DATASET ENTRIES:

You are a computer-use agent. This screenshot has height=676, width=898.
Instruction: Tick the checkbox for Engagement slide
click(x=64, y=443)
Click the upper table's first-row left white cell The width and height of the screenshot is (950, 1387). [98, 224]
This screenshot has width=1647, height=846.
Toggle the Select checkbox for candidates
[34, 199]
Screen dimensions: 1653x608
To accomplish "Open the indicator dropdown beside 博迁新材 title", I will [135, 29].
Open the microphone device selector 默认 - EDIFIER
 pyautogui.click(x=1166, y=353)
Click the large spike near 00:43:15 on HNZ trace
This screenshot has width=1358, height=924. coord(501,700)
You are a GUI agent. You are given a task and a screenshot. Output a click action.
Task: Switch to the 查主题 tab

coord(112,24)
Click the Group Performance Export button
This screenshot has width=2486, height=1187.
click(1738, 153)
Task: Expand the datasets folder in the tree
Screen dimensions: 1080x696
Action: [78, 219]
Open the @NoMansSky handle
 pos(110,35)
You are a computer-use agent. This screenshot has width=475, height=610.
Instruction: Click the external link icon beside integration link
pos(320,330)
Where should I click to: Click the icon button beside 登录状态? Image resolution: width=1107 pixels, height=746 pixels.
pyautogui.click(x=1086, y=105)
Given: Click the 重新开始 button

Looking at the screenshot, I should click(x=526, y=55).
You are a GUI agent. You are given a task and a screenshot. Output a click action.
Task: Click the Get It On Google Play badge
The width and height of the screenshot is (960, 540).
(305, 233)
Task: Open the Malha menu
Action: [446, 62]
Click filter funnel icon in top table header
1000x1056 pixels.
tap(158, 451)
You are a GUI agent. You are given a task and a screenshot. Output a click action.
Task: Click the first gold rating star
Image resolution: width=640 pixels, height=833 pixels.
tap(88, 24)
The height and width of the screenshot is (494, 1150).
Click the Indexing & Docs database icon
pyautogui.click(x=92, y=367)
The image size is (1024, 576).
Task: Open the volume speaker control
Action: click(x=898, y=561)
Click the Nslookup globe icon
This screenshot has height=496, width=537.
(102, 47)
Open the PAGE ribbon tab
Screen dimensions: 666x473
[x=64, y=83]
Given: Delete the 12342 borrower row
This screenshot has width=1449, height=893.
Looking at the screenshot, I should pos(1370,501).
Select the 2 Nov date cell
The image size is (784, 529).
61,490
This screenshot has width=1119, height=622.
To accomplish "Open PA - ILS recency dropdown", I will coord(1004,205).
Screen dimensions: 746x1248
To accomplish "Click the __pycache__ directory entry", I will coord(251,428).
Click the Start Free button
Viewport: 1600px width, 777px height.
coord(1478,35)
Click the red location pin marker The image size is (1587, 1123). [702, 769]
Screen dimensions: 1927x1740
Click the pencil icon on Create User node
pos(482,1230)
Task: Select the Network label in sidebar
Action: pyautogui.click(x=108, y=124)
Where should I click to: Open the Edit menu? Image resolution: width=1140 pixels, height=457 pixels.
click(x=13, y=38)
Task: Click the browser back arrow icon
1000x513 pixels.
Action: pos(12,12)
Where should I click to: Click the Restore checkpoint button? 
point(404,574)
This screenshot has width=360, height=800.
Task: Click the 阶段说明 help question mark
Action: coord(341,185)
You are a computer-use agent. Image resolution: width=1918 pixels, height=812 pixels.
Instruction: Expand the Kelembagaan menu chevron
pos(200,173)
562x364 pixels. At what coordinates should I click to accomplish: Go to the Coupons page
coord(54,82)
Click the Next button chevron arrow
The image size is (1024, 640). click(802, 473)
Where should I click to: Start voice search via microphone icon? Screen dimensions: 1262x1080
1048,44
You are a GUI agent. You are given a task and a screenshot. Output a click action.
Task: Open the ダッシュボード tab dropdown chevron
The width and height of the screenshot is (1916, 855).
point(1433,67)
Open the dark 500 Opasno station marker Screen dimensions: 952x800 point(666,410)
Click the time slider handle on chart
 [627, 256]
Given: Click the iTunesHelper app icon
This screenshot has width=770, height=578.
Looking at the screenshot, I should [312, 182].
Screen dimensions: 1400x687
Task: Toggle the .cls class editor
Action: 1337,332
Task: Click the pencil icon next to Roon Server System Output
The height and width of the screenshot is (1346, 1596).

PROBLEM STATEMENT:
Please report the number of lines in the listing that include "computer", and add nothing to it.

ANSWER SPACE:
3